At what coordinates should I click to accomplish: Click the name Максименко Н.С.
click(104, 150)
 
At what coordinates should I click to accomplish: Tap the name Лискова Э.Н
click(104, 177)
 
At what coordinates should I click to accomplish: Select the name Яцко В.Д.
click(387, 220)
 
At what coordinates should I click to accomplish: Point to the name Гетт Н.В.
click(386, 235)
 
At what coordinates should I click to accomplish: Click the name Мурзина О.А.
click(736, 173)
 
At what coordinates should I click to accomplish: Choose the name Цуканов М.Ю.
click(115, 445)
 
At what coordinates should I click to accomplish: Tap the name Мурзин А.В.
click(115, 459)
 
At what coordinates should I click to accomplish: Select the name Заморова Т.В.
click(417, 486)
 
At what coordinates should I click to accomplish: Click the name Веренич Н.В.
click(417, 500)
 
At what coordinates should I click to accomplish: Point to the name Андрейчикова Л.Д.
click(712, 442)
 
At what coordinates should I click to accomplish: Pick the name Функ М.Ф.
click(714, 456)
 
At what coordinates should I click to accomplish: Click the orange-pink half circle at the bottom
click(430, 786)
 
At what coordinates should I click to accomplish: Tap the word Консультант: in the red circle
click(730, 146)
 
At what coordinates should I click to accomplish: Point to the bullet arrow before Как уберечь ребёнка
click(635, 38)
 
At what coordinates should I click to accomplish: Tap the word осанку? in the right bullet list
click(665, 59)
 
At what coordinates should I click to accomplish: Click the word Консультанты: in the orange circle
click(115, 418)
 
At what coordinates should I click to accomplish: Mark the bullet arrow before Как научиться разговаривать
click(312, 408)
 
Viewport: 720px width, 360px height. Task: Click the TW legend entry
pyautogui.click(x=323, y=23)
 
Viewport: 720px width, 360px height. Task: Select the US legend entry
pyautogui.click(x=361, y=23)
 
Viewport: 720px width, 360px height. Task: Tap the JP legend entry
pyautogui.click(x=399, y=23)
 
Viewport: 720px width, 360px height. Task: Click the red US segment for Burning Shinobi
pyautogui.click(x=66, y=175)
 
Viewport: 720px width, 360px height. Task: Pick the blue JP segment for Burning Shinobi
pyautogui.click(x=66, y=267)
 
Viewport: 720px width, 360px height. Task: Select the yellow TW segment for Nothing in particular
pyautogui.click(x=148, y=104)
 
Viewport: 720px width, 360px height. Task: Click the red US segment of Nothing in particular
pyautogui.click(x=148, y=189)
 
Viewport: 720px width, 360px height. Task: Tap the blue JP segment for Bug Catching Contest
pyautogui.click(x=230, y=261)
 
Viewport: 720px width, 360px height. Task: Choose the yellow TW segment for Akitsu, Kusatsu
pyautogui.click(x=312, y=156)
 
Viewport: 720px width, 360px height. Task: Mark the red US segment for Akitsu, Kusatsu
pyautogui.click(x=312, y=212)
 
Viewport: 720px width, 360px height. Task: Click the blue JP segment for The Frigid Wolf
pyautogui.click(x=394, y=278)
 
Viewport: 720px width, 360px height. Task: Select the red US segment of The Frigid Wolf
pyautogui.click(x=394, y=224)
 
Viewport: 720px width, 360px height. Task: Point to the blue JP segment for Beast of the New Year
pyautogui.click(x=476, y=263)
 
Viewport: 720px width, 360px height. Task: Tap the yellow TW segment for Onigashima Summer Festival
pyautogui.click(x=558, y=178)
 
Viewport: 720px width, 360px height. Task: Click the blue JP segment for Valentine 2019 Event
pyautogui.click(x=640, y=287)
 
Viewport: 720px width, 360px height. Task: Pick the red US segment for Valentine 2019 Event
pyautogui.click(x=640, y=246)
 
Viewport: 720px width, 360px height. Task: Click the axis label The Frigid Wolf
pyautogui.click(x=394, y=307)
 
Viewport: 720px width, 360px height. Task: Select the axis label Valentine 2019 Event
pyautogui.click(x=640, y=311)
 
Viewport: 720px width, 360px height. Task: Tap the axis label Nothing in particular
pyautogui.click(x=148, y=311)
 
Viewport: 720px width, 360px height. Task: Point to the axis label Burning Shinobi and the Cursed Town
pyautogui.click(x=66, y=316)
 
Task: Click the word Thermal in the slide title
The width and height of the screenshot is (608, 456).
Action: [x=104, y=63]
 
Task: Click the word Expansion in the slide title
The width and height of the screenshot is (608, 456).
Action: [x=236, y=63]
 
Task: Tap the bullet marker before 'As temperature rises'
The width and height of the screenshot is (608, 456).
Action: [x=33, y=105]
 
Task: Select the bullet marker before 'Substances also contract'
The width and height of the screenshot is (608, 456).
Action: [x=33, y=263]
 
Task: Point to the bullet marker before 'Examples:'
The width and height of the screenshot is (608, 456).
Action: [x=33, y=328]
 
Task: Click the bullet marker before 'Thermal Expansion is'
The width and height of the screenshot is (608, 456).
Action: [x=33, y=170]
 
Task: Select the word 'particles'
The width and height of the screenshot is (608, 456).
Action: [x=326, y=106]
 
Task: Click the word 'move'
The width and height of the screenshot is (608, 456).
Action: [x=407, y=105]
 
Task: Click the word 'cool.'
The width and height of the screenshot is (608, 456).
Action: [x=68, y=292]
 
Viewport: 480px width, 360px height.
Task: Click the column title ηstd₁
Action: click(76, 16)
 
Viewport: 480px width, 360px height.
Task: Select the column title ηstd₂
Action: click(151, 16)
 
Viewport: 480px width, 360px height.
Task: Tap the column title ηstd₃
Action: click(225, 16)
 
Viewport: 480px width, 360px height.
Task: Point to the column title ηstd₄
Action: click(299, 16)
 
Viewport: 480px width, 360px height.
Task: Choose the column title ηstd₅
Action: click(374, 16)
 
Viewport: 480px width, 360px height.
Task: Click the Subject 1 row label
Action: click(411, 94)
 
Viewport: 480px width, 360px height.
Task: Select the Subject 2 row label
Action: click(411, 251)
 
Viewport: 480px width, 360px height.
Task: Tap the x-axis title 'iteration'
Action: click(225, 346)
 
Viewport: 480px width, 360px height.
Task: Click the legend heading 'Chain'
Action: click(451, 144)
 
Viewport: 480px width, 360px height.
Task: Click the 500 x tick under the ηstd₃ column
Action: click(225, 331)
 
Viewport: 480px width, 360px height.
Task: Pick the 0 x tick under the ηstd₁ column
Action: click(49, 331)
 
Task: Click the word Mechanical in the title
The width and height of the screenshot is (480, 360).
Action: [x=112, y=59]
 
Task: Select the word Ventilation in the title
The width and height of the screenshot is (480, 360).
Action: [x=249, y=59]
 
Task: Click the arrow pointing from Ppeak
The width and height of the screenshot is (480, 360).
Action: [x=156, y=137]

---

Exercise details: Pick out every line in the listing above that contains the word "particular" and copy each one.

Reply:
Viewport: 720px width, 360px height. Task: Select the yellow TW segment for Nothing in particular
Viewport: 720px width, 360px height. Task: Click the red US segment of Nothing in particular
Viewport: 720px width, 360px height. Task: Tap the axis label Nothing in particular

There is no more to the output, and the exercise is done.